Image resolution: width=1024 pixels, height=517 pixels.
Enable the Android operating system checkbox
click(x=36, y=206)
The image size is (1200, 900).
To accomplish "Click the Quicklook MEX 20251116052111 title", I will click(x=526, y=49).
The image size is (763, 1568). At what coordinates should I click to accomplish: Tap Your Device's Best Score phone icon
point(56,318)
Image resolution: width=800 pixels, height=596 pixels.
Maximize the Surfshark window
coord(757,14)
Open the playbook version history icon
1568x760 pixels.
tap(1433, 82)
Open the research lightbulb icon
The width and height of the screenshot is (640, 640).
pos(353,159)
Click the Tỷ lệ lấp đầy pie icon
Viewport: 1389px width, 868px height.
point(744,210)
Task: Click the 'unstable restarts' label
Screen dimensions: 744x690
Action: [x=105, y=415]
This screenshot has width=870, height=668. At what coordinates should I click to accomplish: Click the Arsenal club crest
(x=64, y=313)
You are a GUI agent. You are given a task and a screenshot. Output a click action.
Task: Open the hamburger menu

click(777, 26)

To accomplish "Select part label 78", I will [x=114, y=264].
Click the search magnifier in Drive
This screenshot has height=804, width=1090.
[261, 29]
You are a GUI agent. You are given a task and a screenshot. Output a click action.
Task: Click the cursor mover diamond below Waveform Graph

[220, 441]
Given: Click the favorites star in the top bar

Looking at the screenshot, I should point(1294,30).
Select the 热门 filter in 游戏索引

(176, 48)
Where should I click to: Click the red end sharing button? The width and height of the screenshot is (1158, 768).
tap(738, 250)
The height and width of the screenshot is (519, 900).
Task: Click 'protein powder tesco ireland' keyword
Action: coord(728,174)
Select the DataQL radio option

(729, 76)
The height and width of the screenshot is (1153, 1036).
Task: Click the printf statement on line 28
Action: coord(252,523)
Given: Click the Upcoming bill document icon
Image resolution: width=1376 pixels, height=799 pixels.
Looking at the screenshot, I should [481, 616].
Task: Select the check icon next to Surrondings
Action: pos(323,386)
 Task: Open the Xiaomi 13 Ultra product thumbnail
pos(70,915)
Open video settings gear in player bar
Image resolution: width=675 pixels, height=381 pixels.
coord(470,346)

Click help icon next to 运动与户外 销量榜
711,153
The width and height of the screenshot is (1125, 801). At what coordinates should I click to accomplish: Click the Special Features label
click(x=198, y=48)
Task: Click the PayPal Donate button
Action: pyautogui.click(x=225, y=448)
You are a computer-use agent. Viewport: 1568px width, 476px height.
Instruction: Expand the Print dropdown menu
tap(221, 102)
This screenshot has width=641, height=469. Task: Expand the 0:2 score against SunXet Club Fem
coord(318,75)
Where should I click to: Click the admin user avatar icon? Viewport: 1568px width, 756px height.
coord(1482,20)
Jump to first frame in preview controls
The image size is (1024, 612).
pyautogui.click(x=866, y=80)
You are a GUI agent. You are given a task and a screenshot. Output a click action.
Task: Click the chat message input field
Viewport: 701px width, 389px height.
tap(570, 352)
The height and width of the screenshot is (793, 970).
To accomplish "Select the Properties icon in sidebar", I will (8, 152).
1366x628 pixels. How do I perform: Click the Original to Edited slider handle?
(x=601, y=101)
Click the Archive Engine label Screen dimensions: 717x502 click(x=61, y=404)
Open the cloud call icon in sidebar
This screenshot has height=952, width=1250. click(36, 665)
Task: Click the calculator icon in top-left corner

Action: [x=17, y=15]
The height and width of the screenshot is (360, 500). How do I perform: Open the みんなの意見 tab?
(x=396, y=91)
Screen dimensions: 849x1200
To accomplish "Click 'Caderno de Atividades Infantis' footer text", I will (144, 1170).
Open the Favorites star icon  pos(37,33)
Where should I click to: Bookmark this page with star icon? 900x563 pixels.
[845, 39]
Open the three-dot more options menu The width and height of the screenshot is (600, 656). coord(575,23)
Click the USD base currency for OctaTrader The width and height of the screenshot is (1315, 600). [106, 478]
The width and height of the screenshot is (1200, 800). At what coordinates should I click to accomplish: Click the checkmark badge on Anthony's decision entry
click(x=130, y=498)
—————
• [YOUR TASK]: Retype the whole of the material word for word.

• [ANSWER FOR THE TASK]:
Image resolution: width=1024 pixels, height=517 pixels.
Enable the Android operating system checkbox
click(x=36, y=206)
The image size is (1200, 900).
To accomplish "Click the Quicklook MEX 20251116052111 title", I will click(x=526, y=49).
The image size is (763, 1568). At what coordinates should I click to accomplish: Tap Your Device's Best Score phone icon
point(56,318)
Image resolution: width=800 pixels, height=596 pixels.
Maximize the Surfshark window
coord(757,14)
Open the playbook version history icon
1568x760 pixels.
tap(1433, 82)
Open the research lightbulb icon
The width and height of the screenshot is (640, 640).
pos(353,159)
Click the Tỷ lệ lấp đầy pie icon
Viewport: 1389px width, 868px height.
point(744,210)
Task: Click the 'unstable restarts' label
Screen dimensions: 744x690
Action: [x=105, y=415]
This screenshot has width=870, height=668. At what coordinates should I click to accomplish: Click the Arsenal club crest
(x=64, y=313)
You are a GUI agent. You are given a task and a screenshot. Output a click action.
Task: Open the hamburger menu

click(777, 26)

To accomplish "Select part label 78", I will [x=114, y=264].
Click the search magnifier in Drive
This screenshot has height=804, width=1090.
[261, 29]
You are a GUI agent. You are given a task and a screenshot. Output a click action.
Task: Click the cursor mover diamond below Waveform Graph

[220, 441]
Given: Click the favorites star in the top bar

Looking at the screenshot, I should point(1294,30).
Select the 热门 filter in 游戏索引

(176, 48)
Where should I click to: Click the red end sharing button? The width and height of the screenshot is (1158, 768).
tap(738, 250)
The height and width of the screenshot is (519, 900).
Task: Click 'protein powder tesco ireland' keyword
Action: coord(728,174)
Select the DataQL radio option

(729, 76)
The height and width of the screenshot is (1153, 1036).
Task: Click the printf statement on line 28
Action: coord(252,523)
Given: Click the Upcoming bill document icon
Image resolution: width=1376 pixels, height=799 pixels.
Looking at the screenshot, I should [481, 616].
Task: Select the check icon next to Surrondings
Action: pos(323,386)
 Task: Open the Xiaomi 13 Ultra product thumbnail
pos(70,915)
Open video settings gear in player bar
Image resolution: width=675 pixels, height=381 pixels.
coord(470,346)

Click help icon next to 运动与户外 销量榜
711,153
The width and height of the screenshot is (1125, 801). At what coordinates should I click to accomplish: Click the Special Features label
click(x=198, y=48)
Task: Click the PayPal Donate button
Action: pyautogui.click(x=225, y=448)
You are a computer-use agent. Viewport: 1568px width, 476px height.
Instruction: Expand the Print dropdown menu
tap(221, 102)
This screenshot has width=641, height=469. Task: Expand the 0:2 score against SunXet Club Fem
coord(318,75)
Where should I click to: Click the admin user avatar icon? Viewport: 1568px width, 756px height.
coord(1482,20)
Jump to first frame in preview controls
The image size is (1024, 612).
pyautogui.click(x=866, y=80)
You are a GUI agent. You are given a task and a screenshot. Output a click action.
Task: Click the chat message input field
Viewport: 701px width, 389px height.
tap(570, 352)
The height and width of the screenshot is (793, 970).
To accomplish "Select the Properties icon in sidebar", I will (8, 152).
1366x628 pixels. How do I perform: Click the Original to Edited slider handle?
(x=601, y=101)
Click the Archive Engine label Screen dimensions: 717x502 click(x=61, y=404)
Open the cloud call icon in sidebar
This screenshot has height=952, width=1250. click(36, 665)
Task: Click the calculator icon in top-left corner

Action: [x=17, y=15]
The height and width of the screenshot is (360, 500). How do I perform: Open the みんなの意見 tab?
(x=396, y=91)
Screen dimensions: 849x1200
To accomplish "Click 'Caderno de Atividades Infantis' footer text", I will (144, 1170).
Open the Favorites star icon  pos(37,33)
Where should I click to: Bookmark this page with star icon? 900x563 pixels.
[845, 39]
Open the three-dot more options menu The width and height of the screenshot is (600, 656). coord(575,23)
Click the USD base currency for OctaTrader The width and height of the screenshot is (1315, 600). [106, 478]
The width and height of the screenshot is (1200, 800). At what coordinates should I click to accomplish: Click the checkmark badge on Anthony's decision entry
click(x=130, y=498)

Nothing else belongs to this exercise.